US warning to Syria army met with scepticism in Damascus
DAMASCUS - Agence France-Presse
In this September 23, 2014 US Air Forces Central Command file photo shows a US Air Force F-15E Strike Eagle flying over northern Iraq after conducting airstrikes in Syria. AFP Photo
A US warning that it would use its air power to defend Pentagon-trained rebels against Syrian troops was met with scepticism by officials in Damascus on August 4.The US-backed Division 30 was also left reeling when the Al-Qaeda affiliated Al-Nusra front captured at least five of its members in overnight raids, said the Syrian Observatory for Human Rights.
On August 3, the US administration said it was prepared to take "additional steps" to defend the US-trained forces, warning Bashar al-Assad's regime "not to interfere".
A US-led coalition has provided air support for Kurdish and rebel militia fighting the Islamic State of Iraq and the Levant (ISIL) since September 2014, but has not struck regime positions.
White House spokesman Josh Earnest said Assad's regime could be targeted if it attacked the new US-backed forces.
The United States, Earnest said, was "committed to using military force where necessary to protect the coalition-trained and equipped Syrian opposition fighters."
There was no official reaction from the Syrian government on August 4, but a political figure close to the regime told AFP that the US had "relayed a message to Damascus not to worry about these statements".
"It's about hitting Al-Nusra hard, not the Syrian army," he said.
Dubbed the "New Syrian Force" by Washington, the 54-strong rebel unit entered northern Syria in mid-July as part of US efforts to counter the powerful ISIL jihadist group.
The force includes fighters from Division 30, based in Syria's northern province of Aleppo.
Despite Al-Nusra's fierce hostility to the rival jihadists of ISIL, the unit soon came under attack from the Al-Qaeda loyalists.
On August 4, the jihadists raided a camp for internally displaced people in Qah, capturing another five Division 30 men.
The Observatory chief said Al-Nusra was "hunting down" US-backed rebels in both Idlib province, where Qah is located, and in neighbouring Aleppo province.
The raids came less than a week after Al-Nusra seized eight Division 30 rebels in Aleppo province, the Observatory said, in a report that drew a denial from the Pentagon.
Two days later, Al-Nusra launched an assault on Division 30's Aleppo headquarters and were only repulsed with the help of US air strikes.

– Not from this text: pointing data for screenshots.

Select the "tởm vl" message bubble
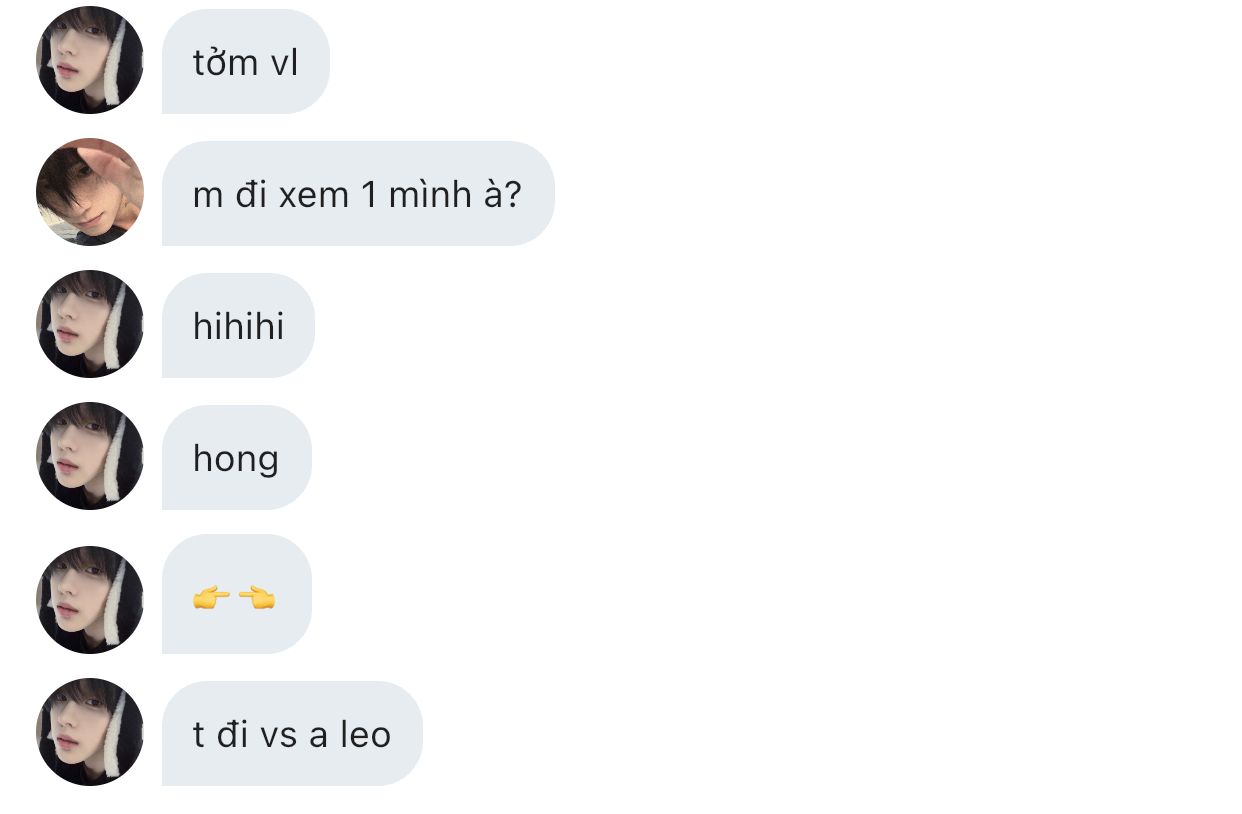This screenshot has height=814, width=1242. click(x=245, y=62)
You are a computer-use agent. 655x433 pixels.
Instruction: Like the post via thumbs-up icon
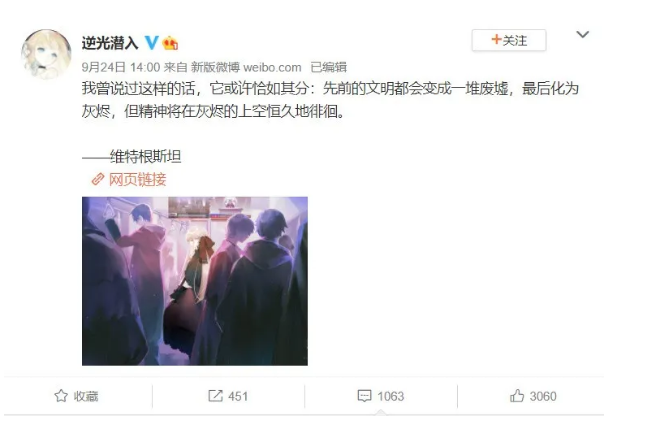(517, 396)
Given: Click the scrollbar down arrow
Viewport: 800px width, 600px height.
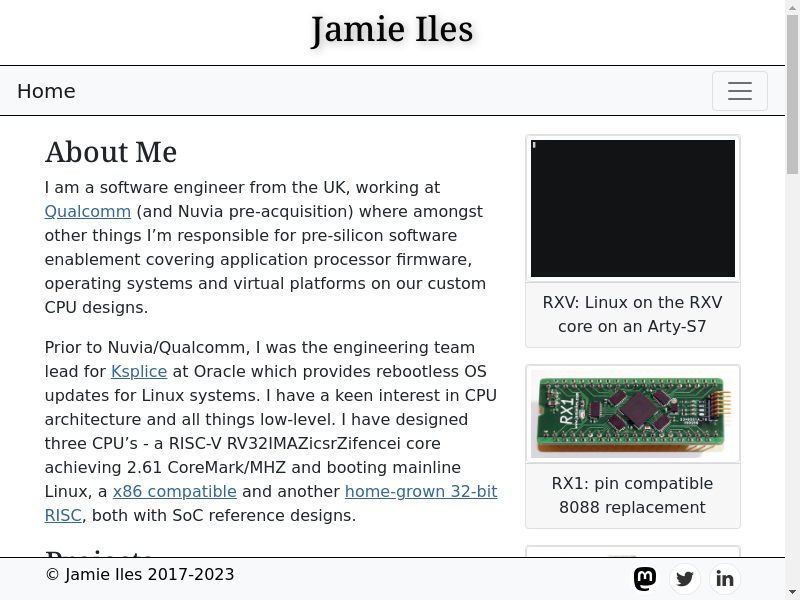Looking at the screenshot, I should tap(792, 592).
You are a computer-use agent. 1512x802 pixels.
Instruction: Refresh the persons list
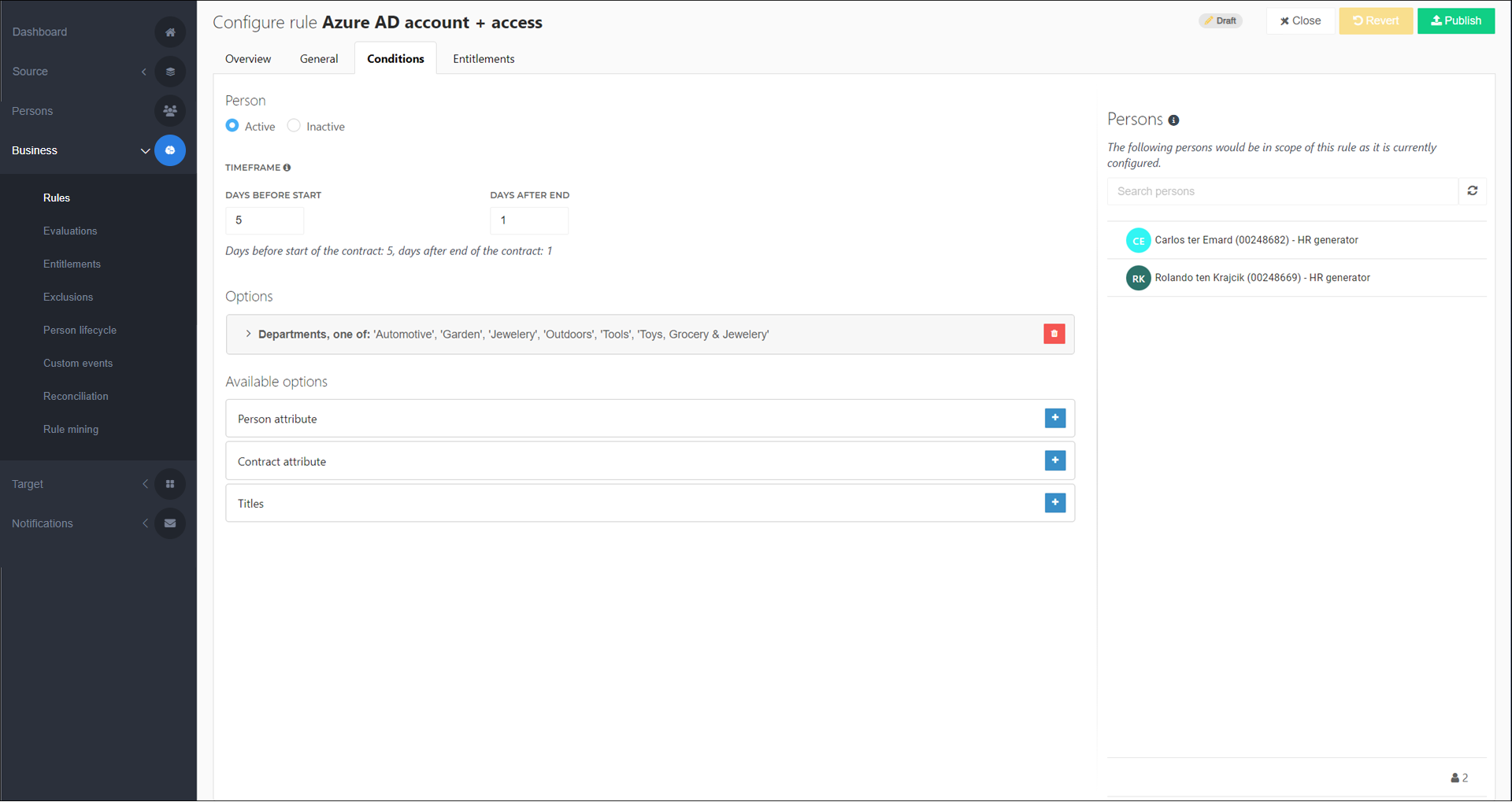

On August 3, Washington said it was prepared to expand those strikes to the Syrian regime, should it attack any of the US-trained units.
Charles Lister, an analyst at the Doha Brookings Centre, said the US statement was a "big shift in US policy" but that it would not translate into a significant change on the ground.
With the US-trained force deployed in border areas where there is limited regime activity, Lister said there was a slim chance of confrontation with government forces.
"It is extremely unlikely, at least for the next six months, that any situation will arise where the US will have to fight against the regime or strike it," Lister told AFP.
A Syrian military source, speaking on condition of anonymity, also played down the US warning.
"The American threats are nothing more than media statements," the source, speaking from Damascus, told AFP.
Although he would not explicitly rule out the possibility of strikes -- saying "everything is possible in war" -- he said other statements about US military action in Syria were not carried out.
"Three years ago, there were statements about a buffer zone, but hopes are one thing and reality is another," he said.
Bassam Abu Abdullah, director of the Damascus Centre for Strategic Studies, also brushed off the US statement and said it was "not a turning point".
"We don't expect anything else from the Americans," Abu Abdullah said.
He said such a small group of rebel fighters inserted into northern Syria "would not change the calculations there" and demonstrated that "the Americans are not serious about fighting IS [ISIL]".
State-run newspaper Al-Thawra published a scathing editorial on August 4 saying the "terrorists that Washington wants to defend are simply another face of the extremism that Syria has been suffering from".
"America's insistence at defending those it has trained confirms the lie that it is fighting Daesh," it wrote, using an Arabic acronym for ISIL.
Syria's conflict began with anti-government protest in March 2011, but a brutal regime crackdown saw it spiral into a multi-front war that has killed more than 230,000 people.